While sitting in the airport, I also was reading from the book “The Insanity of God.” Warning: don’t read this book if you don’t want to be convicted on many levels. The book is about two people who go to serve God in a hard place and as a result, struggle with a lot of questions.

They ask God:
Do things always work out for those who are obedient?
Does God really ask us to sacrifice- and to sacrifice everything?
What happens when our best intentions are not enough?
Is God at work in the hard places?
Is it possible to love God and to pretty much keep living the life I already have?
Would He really allow people who love Him dearly to fail?

Sitting in the airport or sitting on my floor, writing this blog, in Pattaya, I ask the same questions. I ask Jesus, why my heart has to hurt so much sometimes. I ask why He asks me to go around the world again when sometimes I fail to see the purpose, when sometimes it can feel like I’ve failed…and when sometimes it’s just hard.

But as I continued to read “The Insanity of God,” the authors didn’t just sit in the place of questions. They sought out people who know what real suffering and persecution is. They heard their stories and saw the ways God has worked through extreme suffering. They asked these people how God can be in the midst of the questions, how He can still truly be good, how their hearts can hurt so much and still trust God.  And they summarize the lesson they’ve learned this way:

Before we can grasp the full meaning of the Resurrection, we first have to witness, or experience crucifixion. If we spend our lives so afraid of suffering, then we might never discover the true wonder, joy, and power of a resurrection faith. Ironically, avoiding suffering could be the very thing that prevents us from partnering deeply with the Risen Jesus.

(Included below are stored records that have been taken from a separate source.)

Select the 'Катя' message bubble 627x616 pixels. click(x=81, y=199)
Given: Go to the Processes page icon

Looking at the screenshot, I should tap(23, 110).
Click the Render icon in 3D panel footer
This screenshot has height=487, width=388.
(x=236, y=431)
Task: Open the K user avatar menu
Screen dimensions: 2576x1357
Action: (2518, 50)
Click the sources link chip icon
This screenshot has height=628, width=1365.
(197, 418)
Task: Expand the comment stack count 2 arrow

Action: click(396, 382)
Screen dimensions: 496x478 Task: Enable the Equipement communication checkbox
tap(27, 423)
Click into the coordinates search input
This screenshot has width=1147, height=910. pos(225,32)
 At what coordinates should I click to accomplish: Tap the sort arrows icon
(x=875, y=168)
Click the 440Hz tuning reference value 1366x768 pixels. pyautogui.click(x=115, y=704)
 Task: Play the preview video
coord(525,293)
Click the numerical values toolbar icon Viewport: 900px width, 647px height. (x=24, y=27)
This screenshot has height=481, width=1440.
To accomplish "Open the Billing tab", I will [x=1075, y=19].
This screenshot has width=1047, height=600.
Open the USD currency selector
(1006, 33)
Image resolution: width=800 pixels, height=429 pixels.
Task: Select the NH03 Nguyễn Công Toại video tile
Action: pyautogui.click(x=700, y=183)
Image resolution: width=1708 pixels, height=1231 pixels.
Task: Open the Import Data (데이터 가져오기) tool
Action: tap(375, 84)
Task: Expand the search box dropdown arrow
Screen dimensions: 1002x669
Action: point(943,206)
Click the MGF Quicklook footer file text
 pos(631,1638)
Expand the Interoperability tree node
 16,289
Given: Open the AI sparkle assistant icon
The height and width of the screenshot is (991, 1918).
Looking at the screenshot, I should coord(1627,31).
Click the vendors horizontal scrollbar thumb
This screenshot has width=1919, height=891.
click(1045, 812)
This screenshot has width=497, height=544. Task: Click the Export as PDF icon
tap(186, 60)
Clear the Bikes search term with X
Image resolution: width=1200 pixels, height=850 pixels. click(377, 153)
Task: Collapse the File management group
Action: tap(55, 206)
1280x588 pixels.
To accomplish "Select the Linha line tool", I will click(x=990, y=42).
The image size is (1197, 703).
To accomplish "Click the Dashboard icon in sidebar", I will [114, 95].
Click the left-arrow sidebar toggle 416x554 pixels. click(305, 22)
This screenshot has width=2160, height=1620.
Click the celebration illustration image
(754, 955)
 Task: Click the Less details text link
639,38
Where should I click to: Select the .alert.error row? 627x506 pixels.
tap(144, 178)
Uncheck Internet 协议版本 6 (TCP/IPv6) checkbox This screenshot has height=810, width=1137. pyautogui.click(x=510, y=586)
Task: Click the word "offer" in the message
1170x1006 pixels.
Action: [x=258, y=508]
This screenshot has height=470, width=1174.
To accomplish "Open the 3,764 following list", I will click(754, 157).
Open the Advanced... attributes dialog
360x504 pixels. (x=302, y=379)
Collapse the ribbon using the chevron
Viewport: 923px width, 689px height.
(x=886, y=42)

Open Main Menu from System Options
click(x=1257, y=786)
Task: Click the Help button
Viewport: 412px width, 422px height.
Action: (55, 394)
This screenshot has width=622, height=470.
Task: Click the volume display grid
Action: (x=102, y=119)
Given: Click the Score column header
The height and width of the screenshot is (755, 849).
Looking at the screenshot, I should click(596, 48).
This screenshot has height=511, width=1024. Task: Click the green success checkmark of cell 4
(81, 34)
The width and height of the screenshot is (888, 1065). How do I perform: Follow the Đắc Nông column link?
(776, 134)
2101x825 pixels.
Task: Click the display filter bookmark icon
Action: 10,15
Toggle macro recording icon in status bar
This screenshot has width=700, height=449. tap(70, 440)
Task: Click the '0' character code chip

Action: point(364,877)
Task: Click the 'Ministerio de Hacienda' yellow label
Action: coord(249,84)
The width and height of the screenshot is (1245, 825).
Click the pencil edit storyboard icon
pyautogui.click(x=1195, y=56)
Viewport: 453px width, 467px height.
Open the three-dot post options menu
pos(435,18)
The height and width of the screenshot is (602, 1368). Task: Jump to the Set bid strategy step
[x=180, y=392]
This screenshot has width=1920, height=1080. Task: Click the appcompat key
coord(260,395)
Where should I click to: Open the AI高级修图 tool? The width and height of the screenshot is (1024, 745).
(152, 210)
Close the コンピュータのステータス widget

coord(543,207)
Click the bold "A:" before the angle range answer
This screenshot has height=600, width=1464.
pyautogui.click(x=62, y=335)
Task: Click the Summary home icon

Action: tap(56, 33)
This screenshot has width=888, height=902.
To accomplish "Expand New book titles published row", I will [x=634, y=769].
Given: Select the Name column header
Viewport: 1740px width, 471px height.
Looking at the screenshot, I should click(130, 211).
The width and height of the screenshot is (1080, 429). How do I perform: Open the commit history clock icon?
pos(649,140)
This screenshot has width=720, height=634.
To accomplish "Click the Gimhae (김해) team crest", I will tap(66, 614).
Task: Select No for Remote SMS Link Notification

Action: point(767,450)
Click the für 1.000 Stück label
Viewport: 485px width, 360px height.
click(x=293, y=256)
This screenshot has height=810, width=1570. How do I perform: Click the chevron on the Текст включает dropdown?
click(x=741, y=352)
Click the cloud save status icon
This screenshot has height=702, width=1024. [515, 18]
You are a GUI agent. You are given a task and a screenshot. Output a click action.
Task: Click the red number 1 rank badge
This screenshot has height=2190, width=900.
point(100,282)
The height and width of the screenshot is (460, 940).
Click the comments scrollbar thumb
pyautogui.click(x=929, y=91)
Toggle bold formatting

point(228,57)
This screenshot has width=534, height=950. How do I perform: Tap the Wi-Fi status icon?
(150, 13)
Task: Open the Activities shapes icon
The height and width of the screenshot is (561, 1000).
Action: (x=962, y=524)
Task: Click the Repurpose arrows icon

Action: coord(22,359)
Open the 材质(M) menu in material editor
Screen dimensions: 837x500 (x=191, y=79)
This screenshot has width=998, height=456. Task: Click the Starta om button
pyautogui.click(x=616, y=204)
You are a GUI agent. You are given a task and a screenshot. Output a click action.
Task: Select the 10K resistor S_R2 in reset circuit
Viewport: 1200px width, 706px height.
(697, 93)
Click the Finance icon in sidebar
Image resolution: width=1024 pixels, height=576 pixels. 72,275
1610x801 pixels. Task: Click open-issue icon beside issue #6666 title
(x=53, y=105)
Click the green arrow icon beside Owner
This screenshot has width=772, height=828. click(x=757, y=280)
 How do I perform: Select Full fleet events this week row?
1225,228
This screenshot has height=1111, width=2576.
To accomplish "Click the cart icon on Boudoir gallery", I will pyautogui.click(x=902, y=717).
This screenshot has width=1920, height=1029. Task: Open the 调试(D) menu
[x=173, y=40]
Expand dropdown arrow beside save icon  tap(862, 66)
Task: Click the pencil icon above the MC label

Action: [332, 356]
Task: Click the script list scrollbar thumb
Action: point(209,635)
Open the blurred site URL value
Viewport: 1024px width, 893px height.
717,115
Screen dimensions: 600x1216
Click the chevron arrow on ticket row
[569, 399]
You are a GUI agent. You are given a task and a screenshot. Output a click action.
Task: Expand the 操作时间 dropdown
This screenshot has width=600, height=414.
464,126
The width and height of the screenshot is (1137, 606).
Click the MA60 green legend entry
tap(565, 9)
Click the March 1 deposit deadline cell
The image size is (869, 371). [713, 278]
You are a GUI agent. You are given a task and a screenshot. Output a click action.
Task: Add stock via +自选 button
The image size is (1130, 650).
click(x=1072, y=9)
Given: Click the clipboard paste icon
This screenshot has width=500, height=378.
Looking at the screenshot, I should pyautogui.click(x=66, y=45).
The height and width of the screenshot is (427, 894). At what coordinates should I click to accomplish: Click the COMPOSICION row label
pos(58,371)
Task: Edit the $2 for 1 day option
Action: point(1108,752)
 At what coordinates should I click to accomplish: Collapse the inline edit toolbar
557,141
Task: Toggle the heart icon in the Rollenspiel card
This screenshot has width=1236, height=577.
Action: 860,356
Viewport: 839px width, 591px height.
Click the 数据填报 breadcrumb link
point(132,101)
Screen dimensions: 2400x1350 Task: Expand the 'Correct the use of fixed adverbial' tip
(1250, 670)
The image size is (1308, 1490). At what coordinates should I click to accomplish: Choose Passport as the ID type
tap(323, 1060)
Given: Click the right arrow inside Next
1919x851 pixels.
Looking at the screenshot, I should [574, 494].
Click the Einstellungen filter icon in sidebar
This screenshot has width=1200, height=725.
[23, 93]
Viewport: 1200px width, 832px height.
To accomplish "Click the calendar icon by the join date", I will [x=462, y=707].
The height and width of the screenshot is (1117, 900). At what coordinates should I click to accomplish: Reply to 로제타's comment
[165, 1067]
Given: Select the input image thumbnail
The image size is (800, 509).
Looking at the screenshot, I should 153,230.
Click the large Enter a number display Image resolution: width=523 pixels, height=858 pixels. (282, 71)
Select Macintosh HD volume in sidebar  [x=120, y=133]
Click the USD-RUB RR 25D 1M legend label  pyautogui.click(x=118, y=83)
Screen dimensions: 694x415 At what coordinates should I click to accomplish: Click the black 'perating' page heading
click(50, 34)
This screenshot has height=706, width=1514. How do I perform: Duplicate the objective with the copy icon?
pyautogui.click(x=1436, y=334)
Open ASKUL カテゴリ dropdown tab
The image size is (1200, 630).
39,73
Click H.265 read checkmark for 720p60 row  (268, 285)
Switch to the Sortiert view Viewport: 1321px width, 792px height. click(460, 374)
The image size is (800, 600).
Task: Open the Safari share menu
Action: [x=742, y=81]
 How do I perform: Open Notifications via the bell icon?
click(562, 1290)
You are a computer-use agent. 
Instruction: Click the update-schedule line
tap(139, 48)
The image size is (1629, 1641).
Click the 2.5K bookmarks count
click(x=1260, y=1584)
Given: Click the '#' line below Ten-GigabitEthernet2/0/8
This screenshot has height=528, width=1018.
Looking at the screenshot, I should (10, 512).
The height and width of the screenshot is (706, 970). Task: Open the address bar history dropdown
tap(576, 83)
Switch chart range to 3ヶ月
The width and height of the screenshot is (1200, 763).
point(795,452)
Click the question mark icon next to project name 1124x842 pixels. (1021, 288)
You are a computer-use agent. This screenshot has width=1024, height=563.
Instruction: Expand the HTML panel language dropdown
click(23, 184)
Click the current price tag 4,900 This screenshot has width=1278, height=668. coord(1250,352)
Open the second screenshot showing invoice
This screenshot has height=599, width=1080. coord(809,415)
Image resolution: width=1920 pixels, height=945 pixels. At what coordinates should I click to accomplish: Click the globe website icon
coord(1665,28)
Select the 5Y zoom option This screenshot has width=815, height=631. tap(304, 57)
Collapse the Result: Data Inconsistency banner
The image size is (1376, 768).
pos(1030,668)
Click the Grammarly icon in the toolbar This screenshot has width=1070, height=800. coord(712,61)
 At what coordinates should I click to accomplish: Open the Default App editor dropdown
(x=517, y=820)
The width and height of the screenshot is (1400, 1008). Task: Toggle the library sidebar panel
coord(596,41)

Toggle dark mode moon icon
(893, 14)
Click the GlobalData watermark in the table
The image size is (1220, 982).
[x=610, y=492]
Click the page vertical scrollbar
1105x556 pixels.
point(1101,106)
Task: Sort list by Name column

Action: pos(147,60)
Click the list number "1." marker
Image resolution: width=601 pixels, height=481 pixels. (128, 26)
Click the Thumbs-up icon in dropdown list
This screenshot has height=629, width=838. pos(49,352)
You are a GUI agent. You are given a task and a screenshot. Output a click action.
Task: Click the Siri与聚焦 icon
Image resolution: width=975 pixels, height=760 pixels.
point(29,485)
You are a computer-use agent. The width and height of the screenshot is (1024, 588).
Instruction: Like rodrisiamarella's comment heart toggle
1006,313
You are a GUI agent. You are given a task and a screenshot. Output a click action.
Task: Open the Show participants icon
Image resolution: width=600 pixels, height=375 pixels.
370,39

Talking about the followers of Jesus that they met, the authors write: They are willing to take that risk because they believe that, ultimately, good WILL defeat evil. Love WILL finally overcome hate. And life WILL conquer death forever by the power of our resurrection faith.

Now that I’m back and settling in a bit, my heart doesn’t hurt so much. I’ve stepped back into my life here:  with my friends, my job, and my routine. And my “Thailand-life” continues.

But I’ve found myself asking- is there supposed to be a struggle? Are we meant to be in the hard places, struggling to see the light so that Jesus alone is glorified? If you’re not willing to kiss goodbye what is dearest to you, you cannot be my disciple. That doesn’t necessarily mean we need to physically let go of all things with value to us. But we need to hold them with open hands.

We need to live in the tension, in the struggle, in the midst of the questions, so we can witness the crucifixion in order to experience the resurrection. 

Let's do this together. Live in the tension with me?